Exercise directions:
Give the part of the records that opens with the line containing "The height and" and closes with the line containing "pos(517,329)" as a Markdown table. Use the columns Index and Text, number each line, and leave out blank lines.

Excerpted data:
◆ ◆ ◆ ◆

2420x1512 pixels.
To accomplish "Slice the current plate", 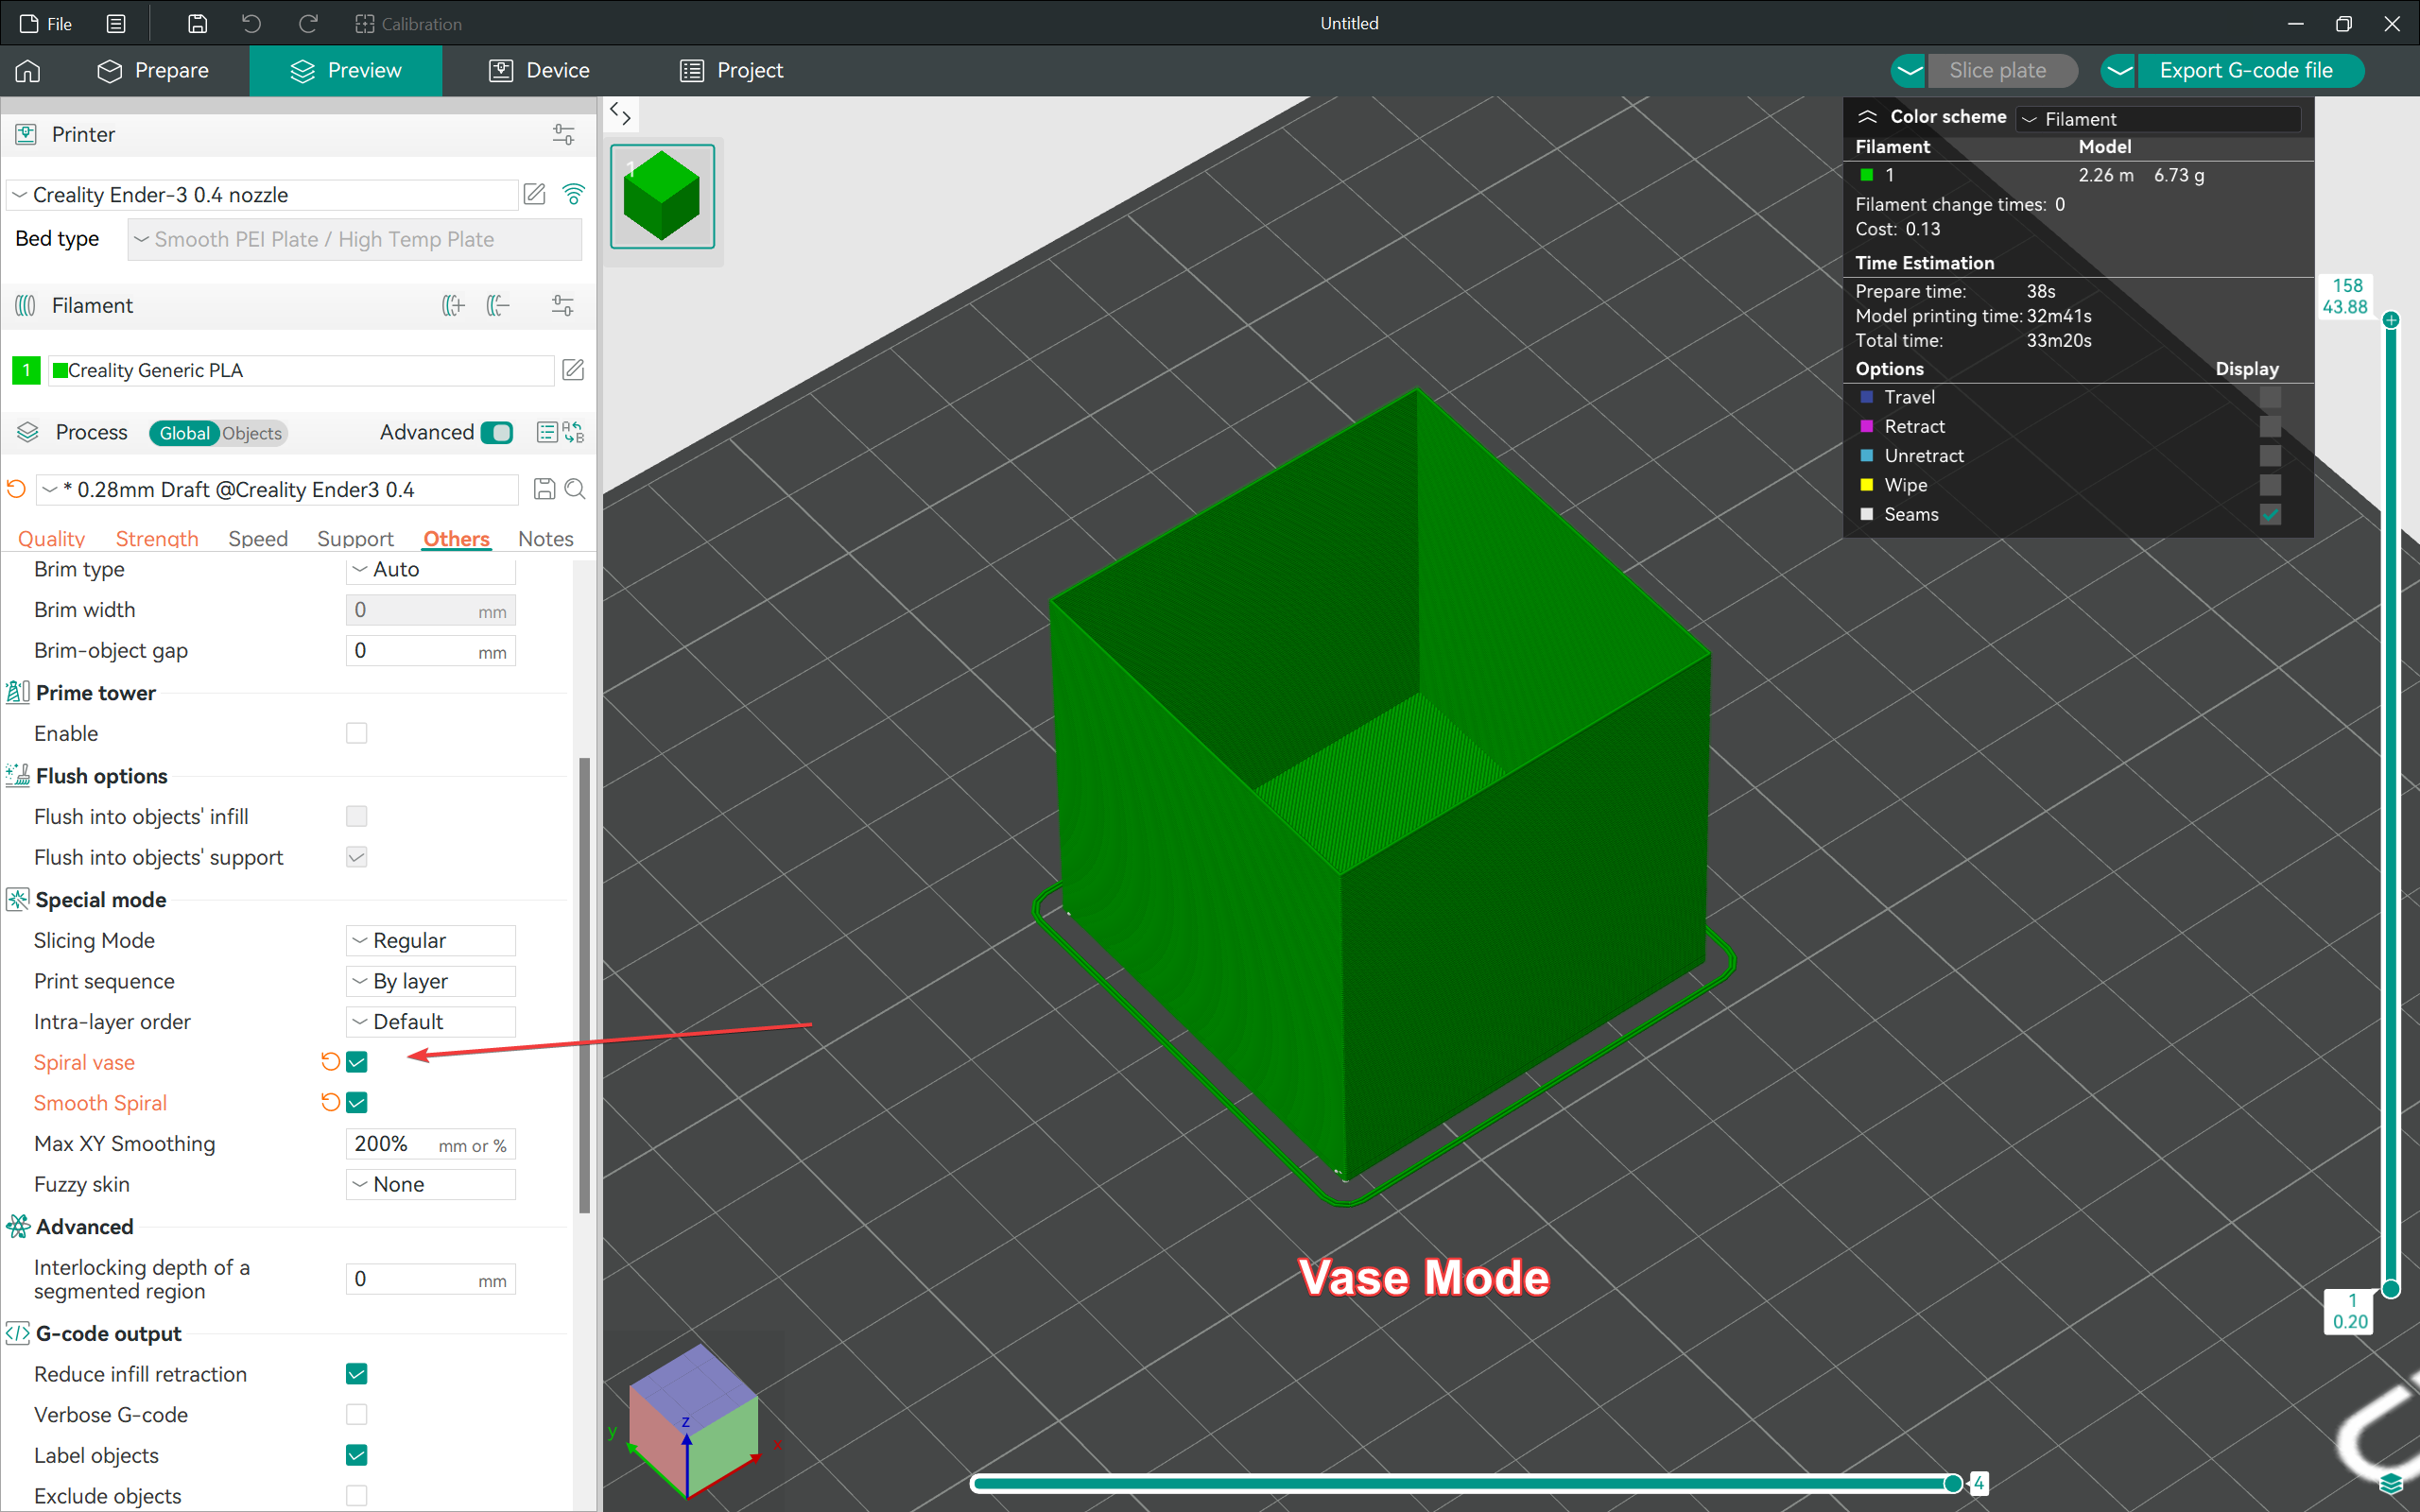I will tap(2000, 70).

◆ ◆ ◆ ◆

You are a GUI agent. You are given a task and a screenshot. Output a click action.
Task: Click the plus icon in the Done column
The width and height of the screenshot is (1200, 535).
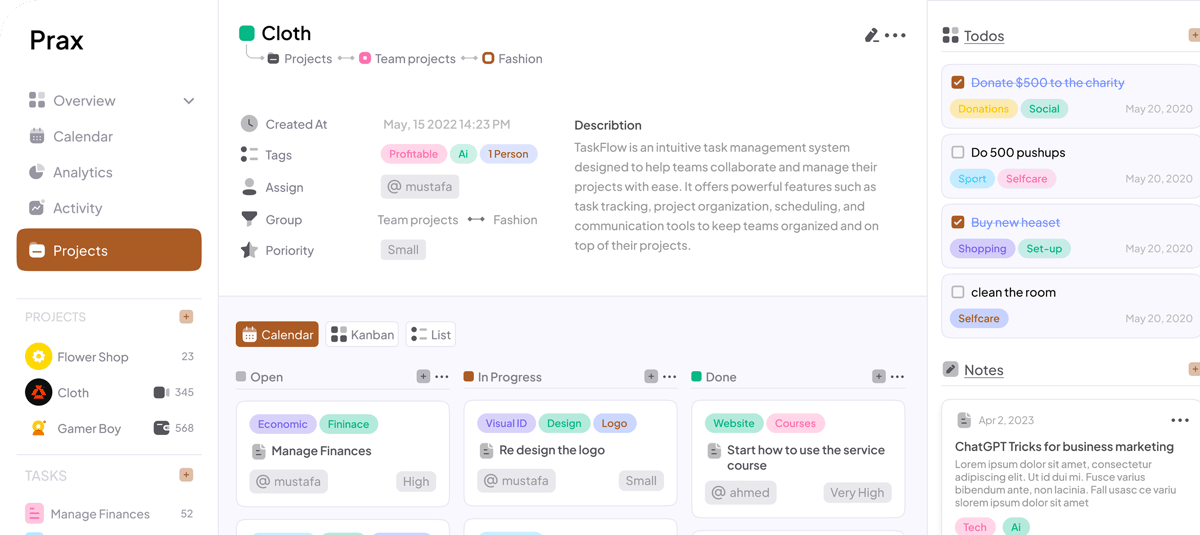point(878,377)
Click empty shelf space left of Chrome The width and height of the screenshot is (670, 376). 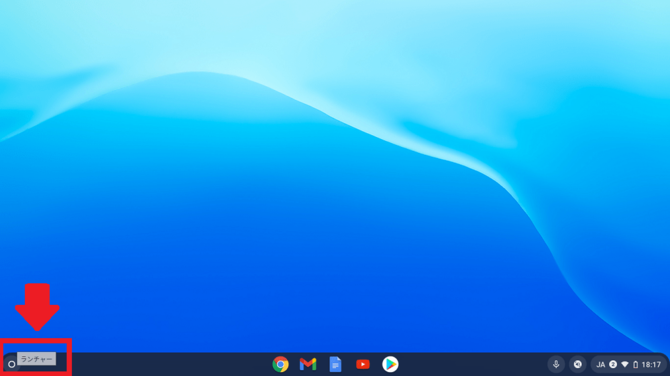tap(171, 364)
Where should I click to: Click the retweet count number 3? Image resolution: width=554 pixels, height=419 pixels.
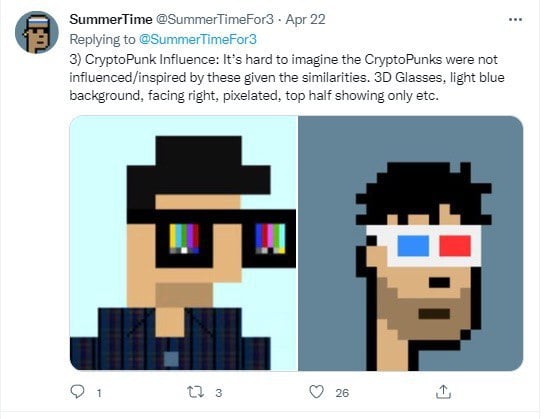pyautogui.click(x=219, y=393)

◆ ◆ ◆ ◆

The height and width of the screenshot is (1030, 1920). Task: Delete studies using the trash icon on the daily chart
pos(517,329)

◆ ◆ ◆ ◆

Problem solution:
| Index | Text |
|---|---|
| 1 | The height and width of the screenshot is (1030, 1920). Task: Delete studies using the trash icon on the daily chart |
| 2 | pos(517,329) |